How to Start MAHA Cooking Today
The transition does not require a kitchen overhaul. It requires replacing one item: the bottle of vegetable or canola oil. Replace it with ghee — available at most grocery stores — and cook every recipe you already know exactly as you know it, substituting ghee in a 1:1 ratio. The flavour will be better. The nutritional profile will be categorically different.
From there: render your own tallow from beef suet for roasting and frying. Source lard from a local butcher for pastry and Mexican cooking. Keep good quality butter — grass-fed if available — for baking and finishing. Keep extra virgin olive oil for dressings and Mediterranean dishes where low-heat application is appropriate.
The full transition guide is in How to Detox from Seed Oils. The meal plan is in The 7 Day Reset. The recipes are all here.
Frequently Asked Questions
- What does MAHA mean in cooking?
- MAHA stands for Make America Healthy Again. In cooking, it means eliminating industrially processed seed oils and replacing them with ancestral fats — butter, ghee, tallow, lard, coconut oil, and olive oil — that human populations have used for thousands of years without the inflammatory disease outcomes associated with seed oil consumption.

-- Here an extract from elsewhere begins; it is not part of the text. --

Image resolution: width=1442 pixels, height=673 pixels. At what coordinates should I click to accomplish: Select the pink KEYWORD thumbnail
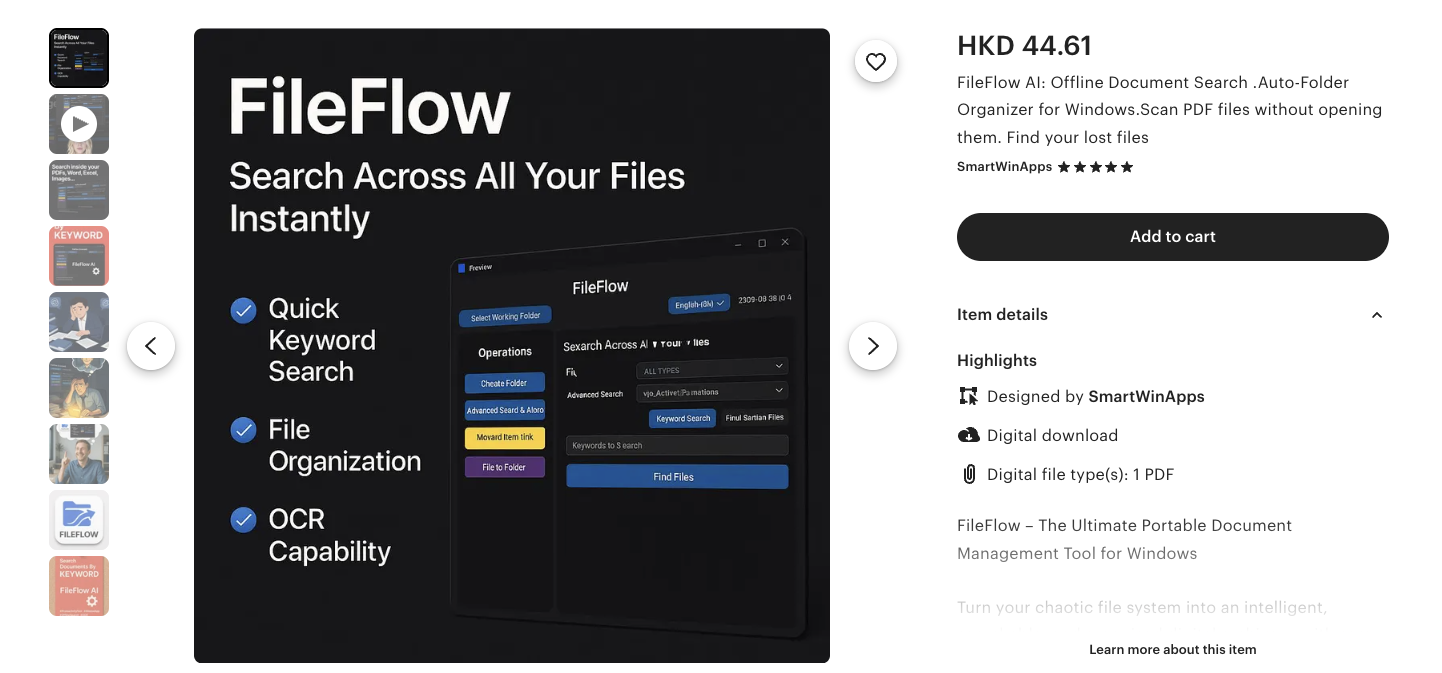[79, 256]
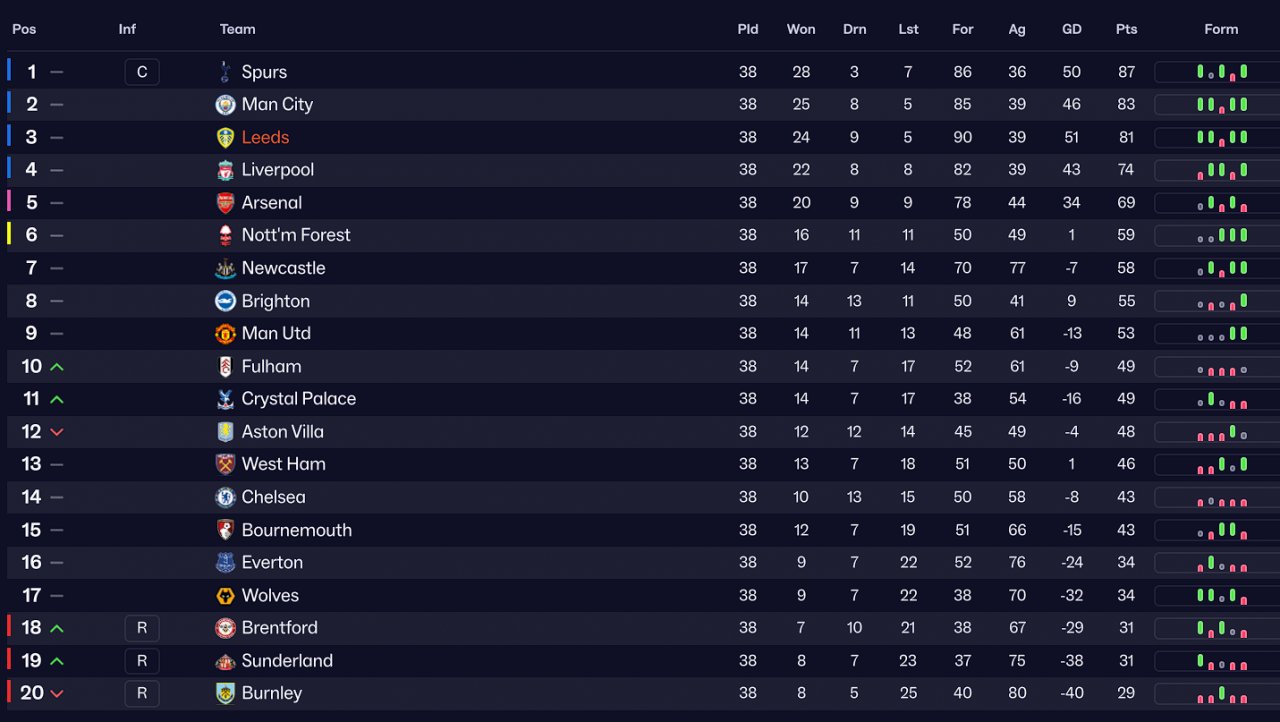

- What oils are allowed on MAHA?
- Butter, ghee, tallow, lard, coconut oil, and extra virgin olive oil. No vegetable oil, canola oil, sunflower oil, soybean oil, safflower oil, cottonseed oil, corn oil, or grapeseed oil. If it requires a chemical solvent to extract, it is not allowed.

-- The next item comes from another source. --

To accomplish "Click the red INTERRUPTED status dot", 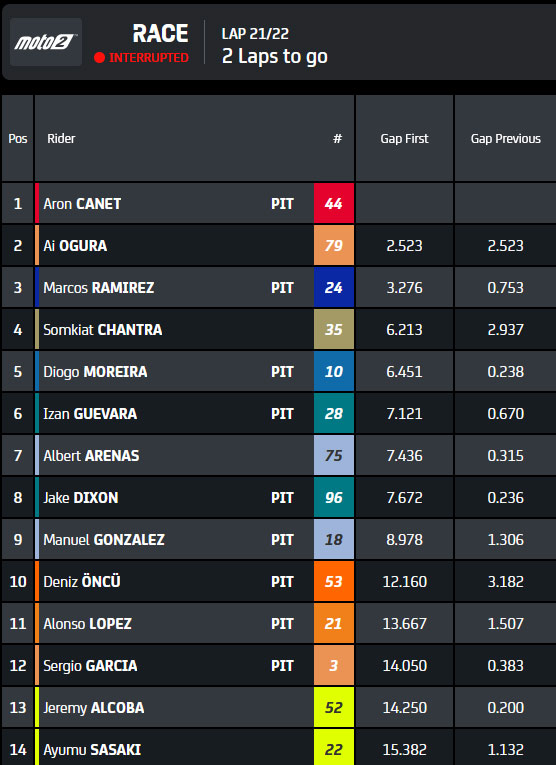I will pos(99,58).
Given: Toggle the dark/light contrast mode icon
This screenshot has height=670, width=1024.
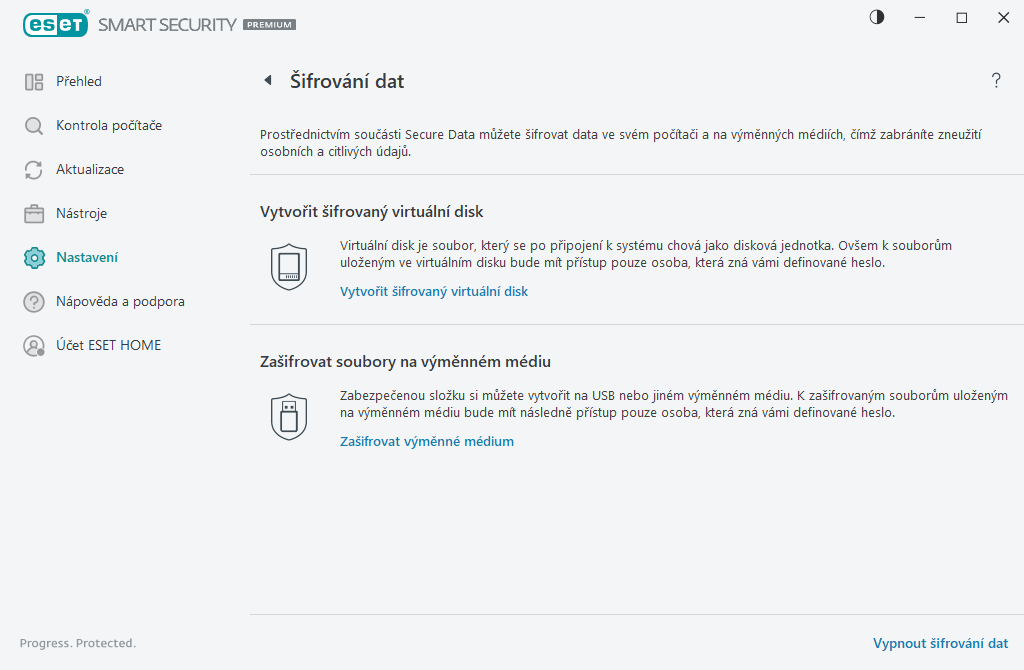Looking at the screenshot, I should (877, 17).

- Is seed oil free the same as MAHA?
- Seed oil free is the dietary practice. MAHA is the broader food policy and health philosophy that includes seed oil elimination as its central nutritional principle. All MAHA recipes are seed oil free. Not all seed oil free recipes are explicitly MAHA-branded, but the fat logic is identical.
- What is the best fat to start cooking with on MAHA?
- Ghee. It has a high smoke point (485°F), a long shelf life, a rich flavour that works across global cuisines, and it is available in most grocery stores without a trip to a speciality butcher. It is the most accessible entry point for anyone transitioning away from seed oils.
- How long does it take to detox from seed oils?
- The elimination of seed oils from your diet begins the moment you stop consuming them. However, linoleic acid stored in adipose tissue turns over slowly — research cited by the Weston A. Price Foundation suggests full tissue turnover takes 18 months to 4 years depending on prior seed oil consumption levels. The dietary change is immediate. The full cellular benefit is long-term.